Driven by demand for space from existing companies expanding (e.g. 2U, KPMG, Salesforce) and new companies moving to the market (e.g. Checkr) the downtown office market remained strong with stable average lease rates ($35.32 per square foot) and vacancy rates (10.3%). A positive 400,000 square feet was absorbed in 2019, bringing the total absorption in 2018 and 2019 to nearly 2 million square feet; however, net absorption in 2020 is projected to be negative for the first time since 2016. The office investment market reflected the strong performance, as existing players doubled down on their investments and new ones entered the market for a total of $1.4B in office investments.
We see Denver as an ideal real estate market to invest in. It’s a strategic location for domestic and international business, popular with millennials and supportive of a growing economy.

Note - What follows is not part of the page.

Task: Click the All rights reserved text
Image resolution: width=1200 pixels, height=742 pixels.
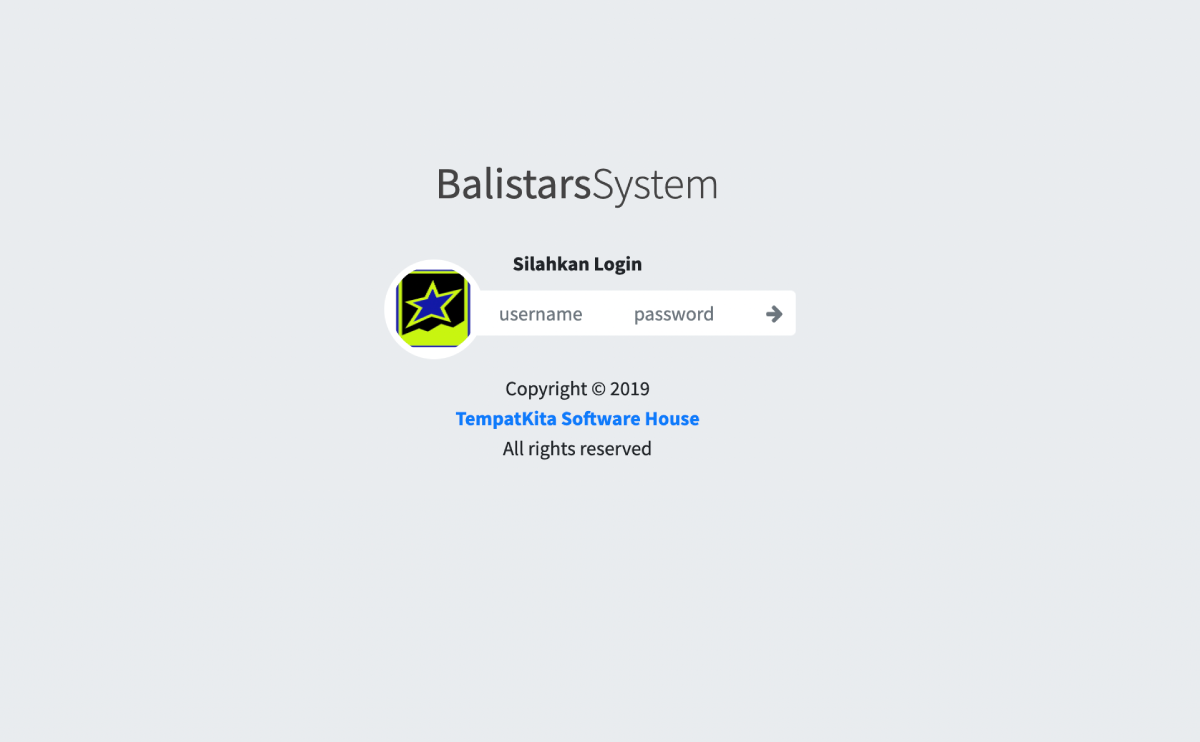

All roads–and trains and bus routes and bike lanes- -lead to Downtown Denver, as the center city is the hub of one of the nation’s most highly educated workforces. Top flight talent continues to call the Denver region home, with a fast-growing workforce that now tops 1.7 million people. The region also produces great talent each year, thanks to the 11 colleges and universities.
Development and Investment
Over the last 10 years, Downtown Denver has experienced a historic development cycle, adding over 4 million square feet of office, over 10,000 residential units, and over 3,500 hotel rooms. Investors continue to see the Downtown Denver opportunity, with 26 development projects under construction or planned – adding up to roughly 1.3 million square feet of office, 1,500 residential units, and 1,000 hotel rooms in the pipeline.

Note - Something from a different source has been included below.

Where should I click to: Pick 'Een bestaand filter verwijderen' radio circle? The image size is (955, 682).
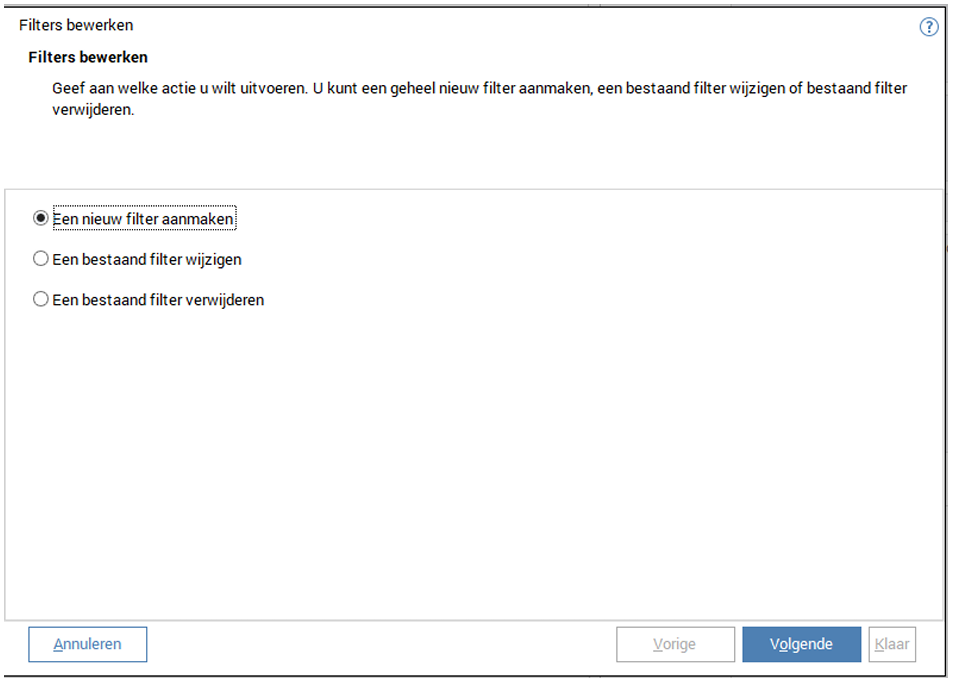tap(41, 299)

Denver is a vibrant and thriving city, and the ideal place from which to continue to grow our business across the west.
There are more mobility options into the center city than any other location in the metro area. Since 2013, the share of employees choosing to ride their bikes to work has doubled. Currently 9.2% of downtown commuters bike to work. And the city continues to make investments that support a multimodal transportation system in and around Downtown Denver; in 2019, the city began a rapid expansion of the bike network that will add 125 miles of new bicycle infrastructure to Downtown and nearby neighborhoods to make it safer and more convenient for commuters and residents to get around by bike. In fall 2019, one lane of 15th street and 17th street was converted into a bus only line, improving transit efficiency on two major downtown corridors. Finally, the G-line from Wheatridge to downtown opened in April 2019.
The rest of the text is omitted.